-- Material to process follows --
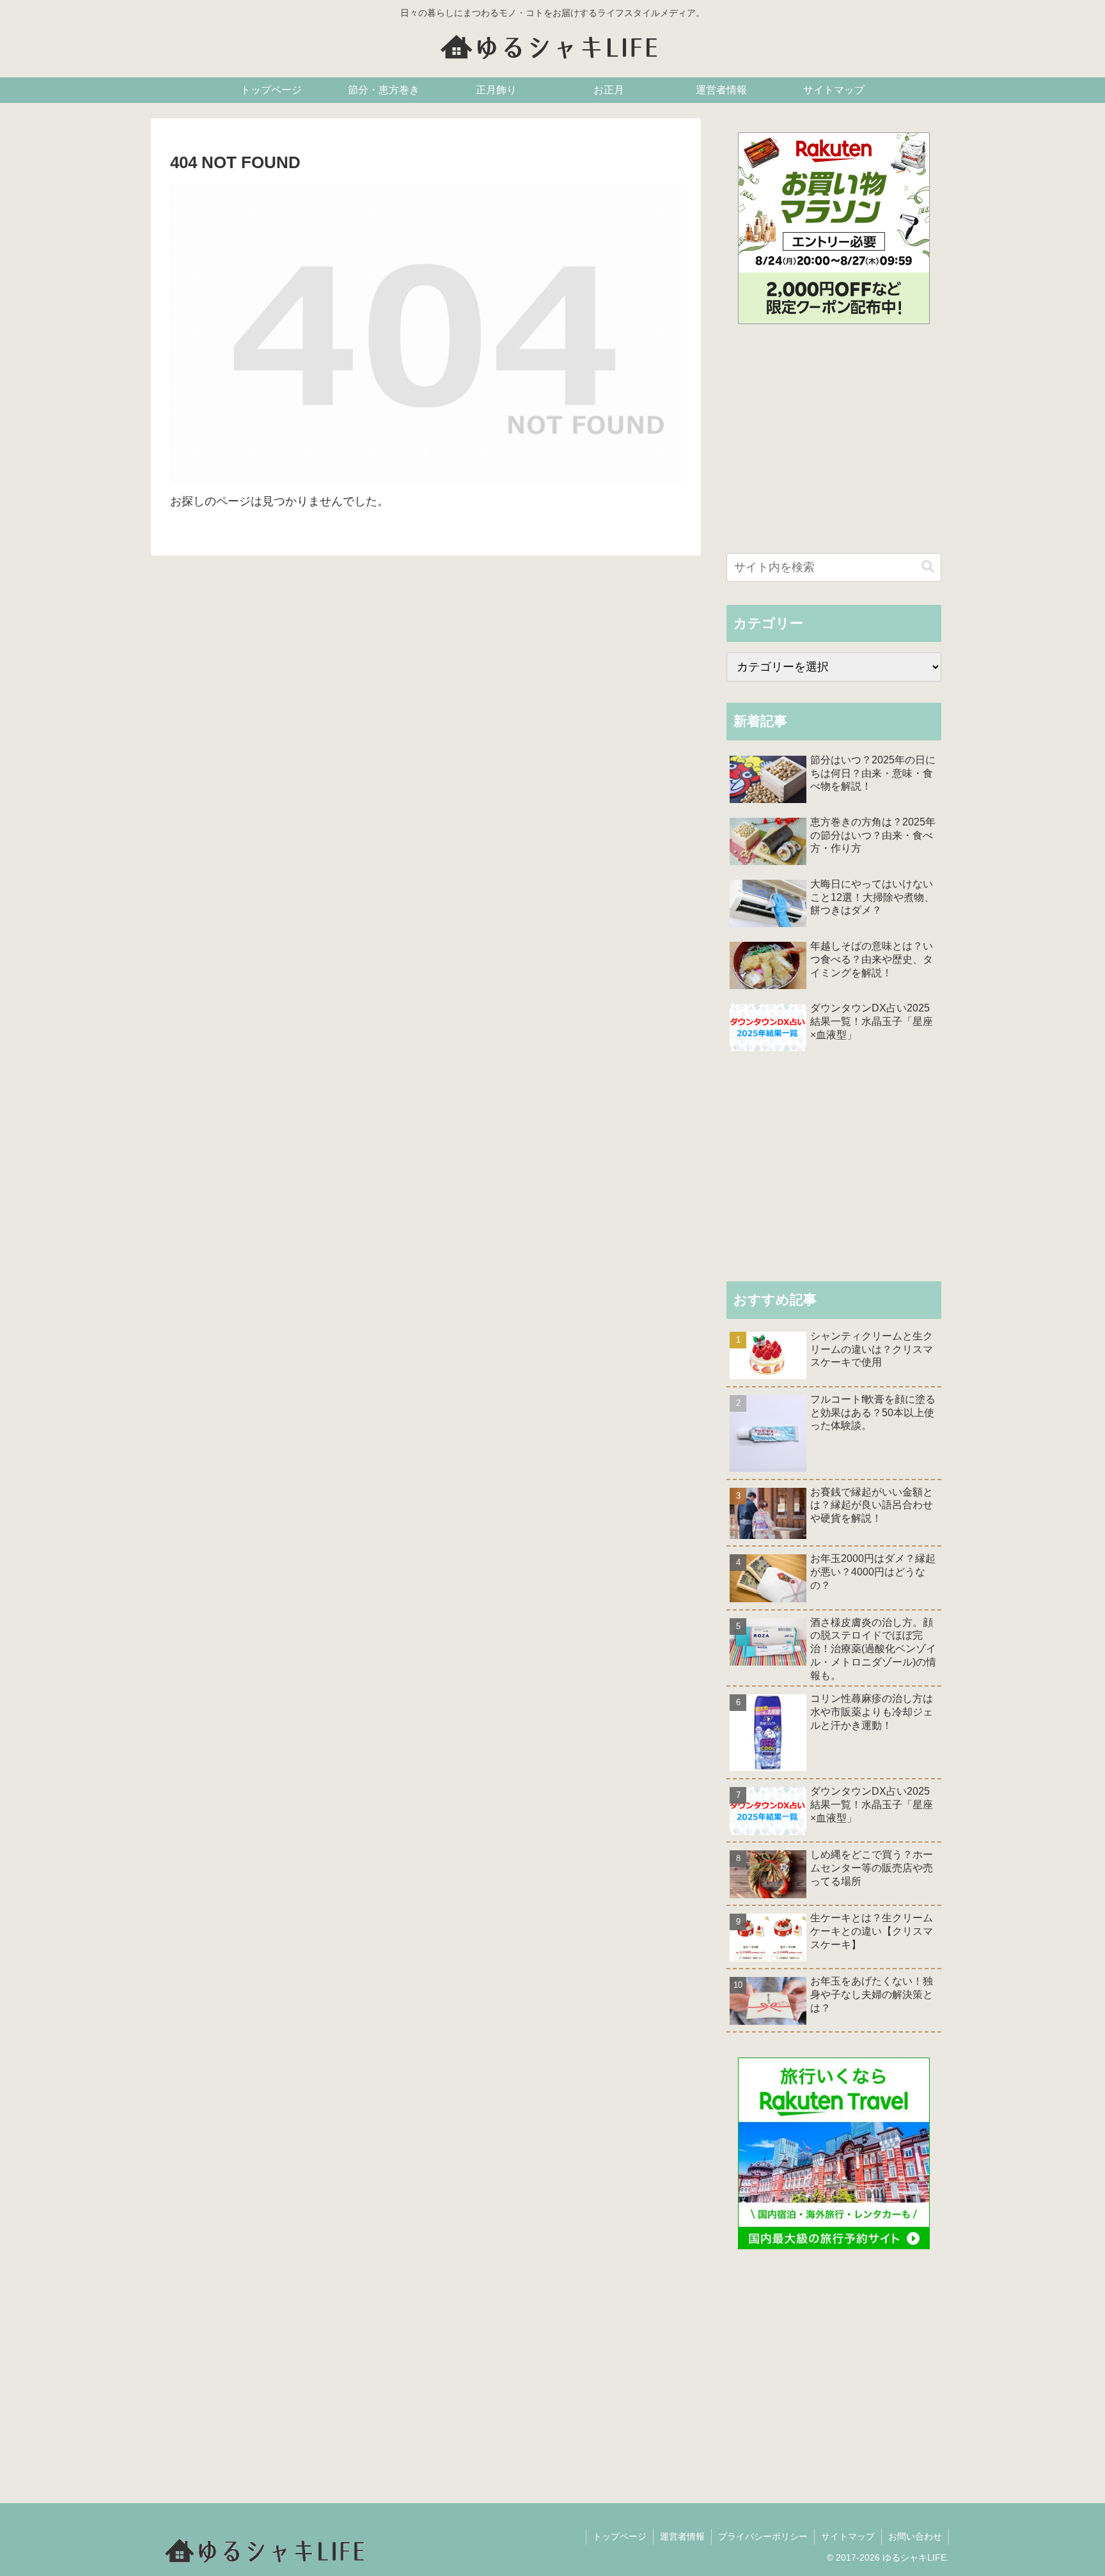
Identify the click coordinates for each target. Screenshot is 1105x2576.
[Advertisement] (833, 442)
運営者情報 (682, 2536)
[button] (927, 566)
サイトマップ (848, 2536)
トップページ (620, 2536)
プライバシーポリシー (763, 2536)
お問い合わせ (915, 2536)
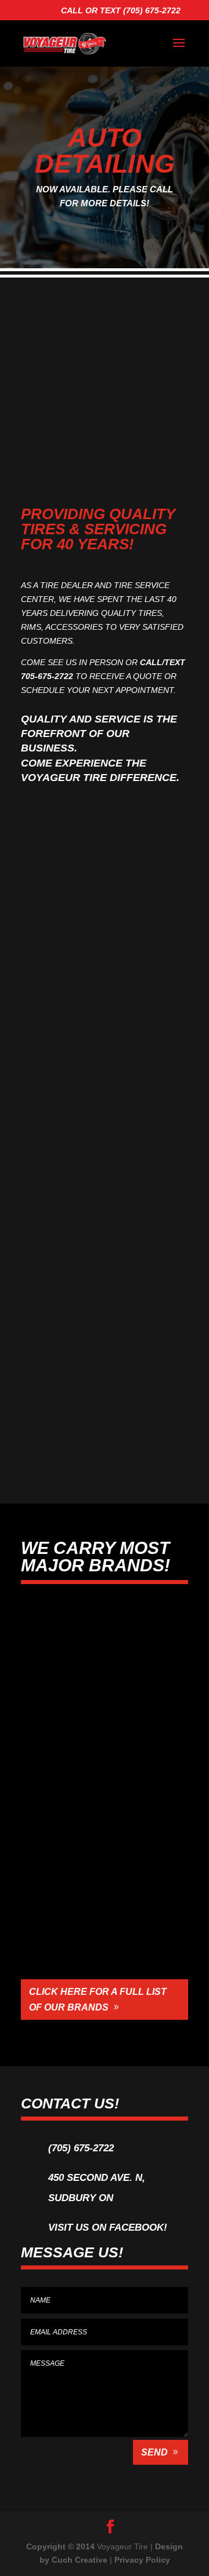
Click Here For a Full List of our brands (98, 1999)
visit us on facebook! (107, 2227)
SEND (154, 2452)
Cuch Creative (79, 2559)
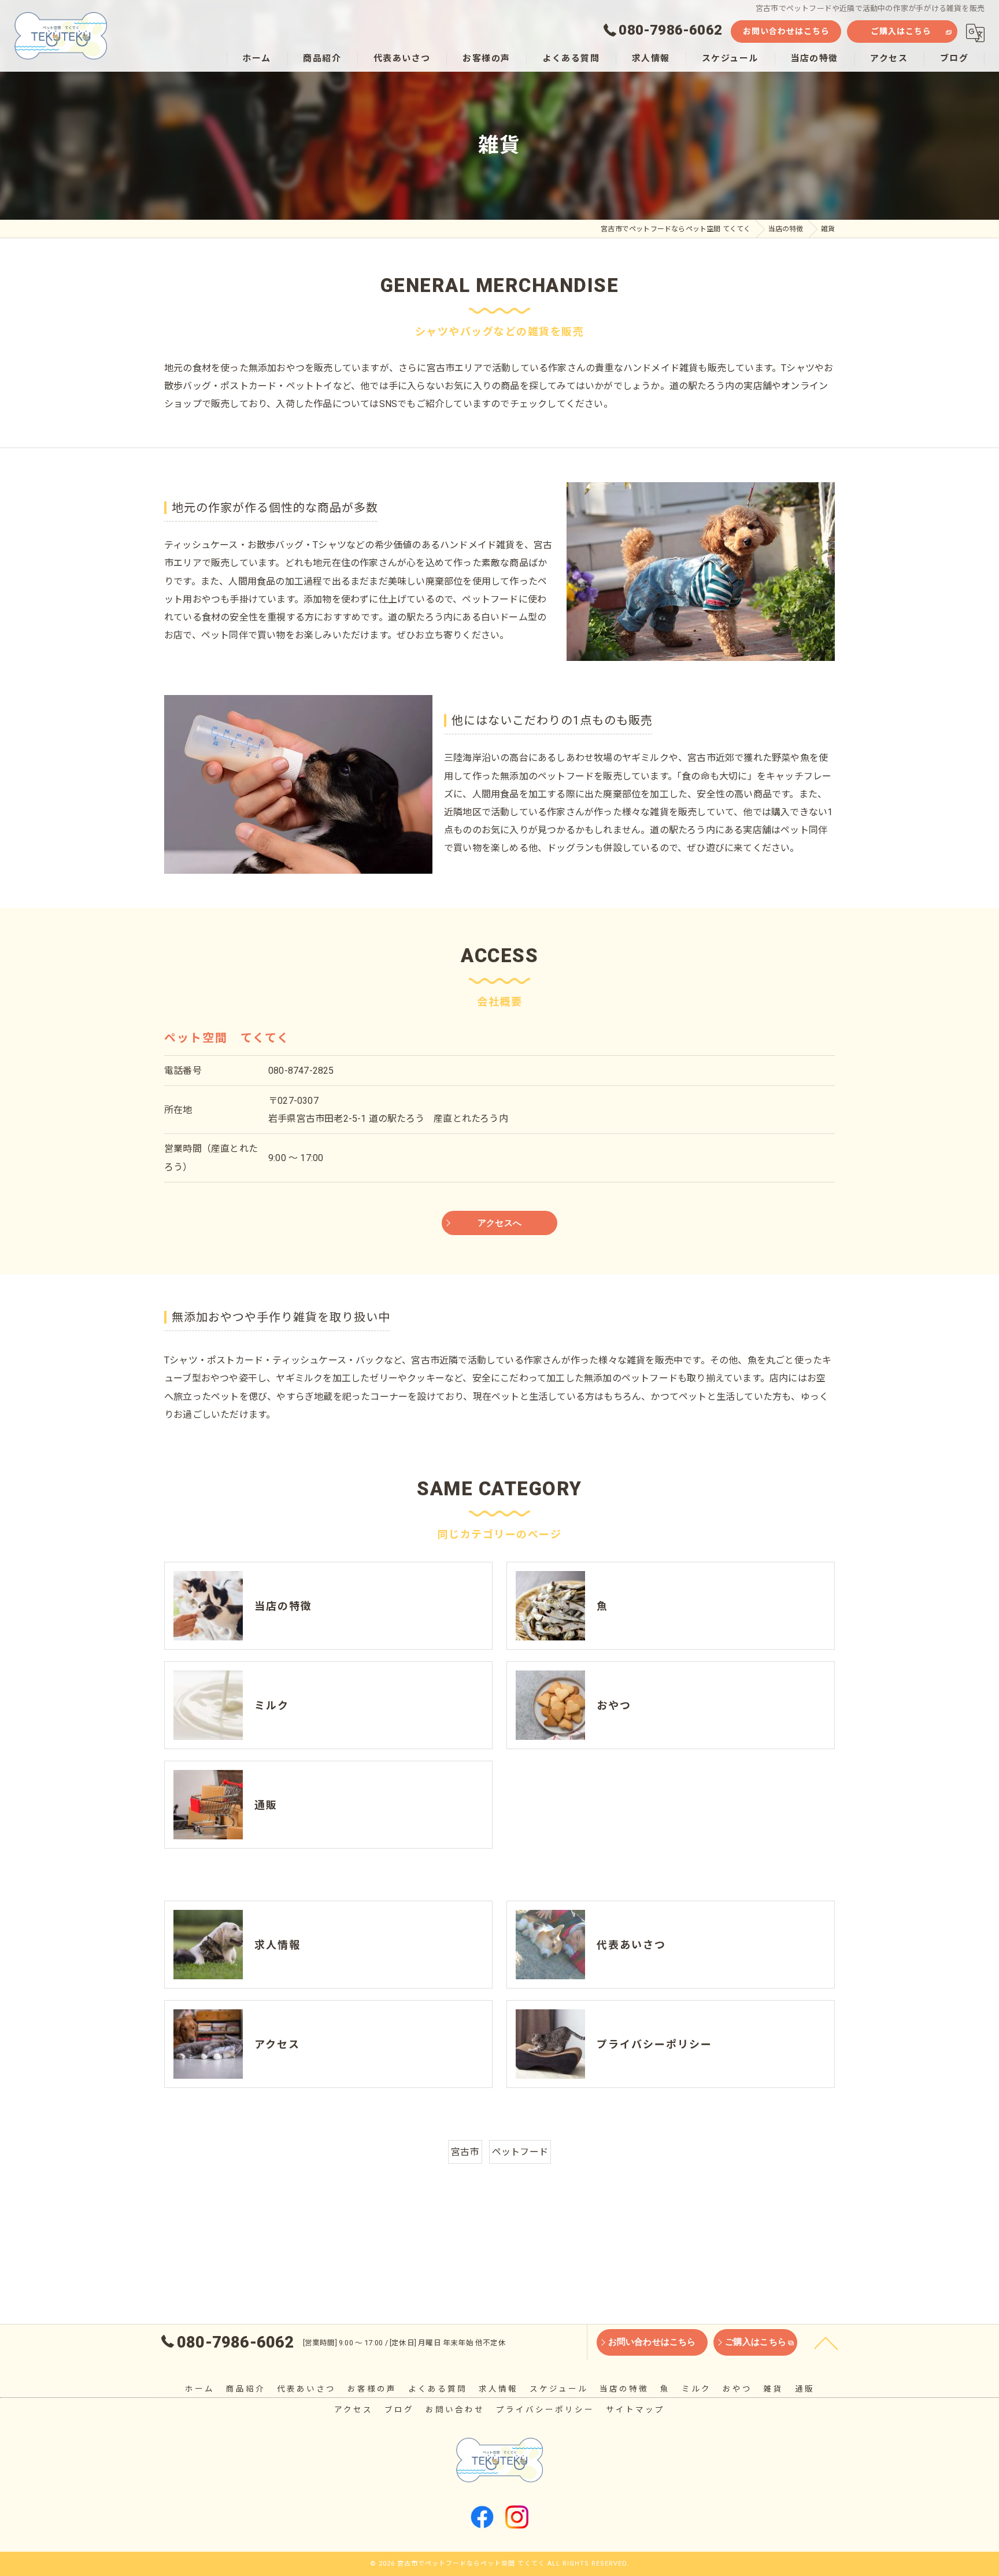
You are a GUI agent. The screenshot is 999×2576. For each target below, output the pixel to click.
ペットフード (520, 2151)
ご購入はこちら (901, 31)
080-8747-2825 (301, 1070)
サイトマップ (635, 2409)
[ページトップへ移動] (826, 2342)
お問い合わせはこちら (786, 31)
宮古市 (465, 2151)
-- Material to process concluded --
=== Exercise aim ===
Search each line of the data above for "target", and copy the lines where it occurs.

=== Solution to this task ===
Identify the click coordinates for each target. Screenshot is 1105x2576.
You are a GUI agent. The screenshot is 999×2576. For each target below, output the pixel to click.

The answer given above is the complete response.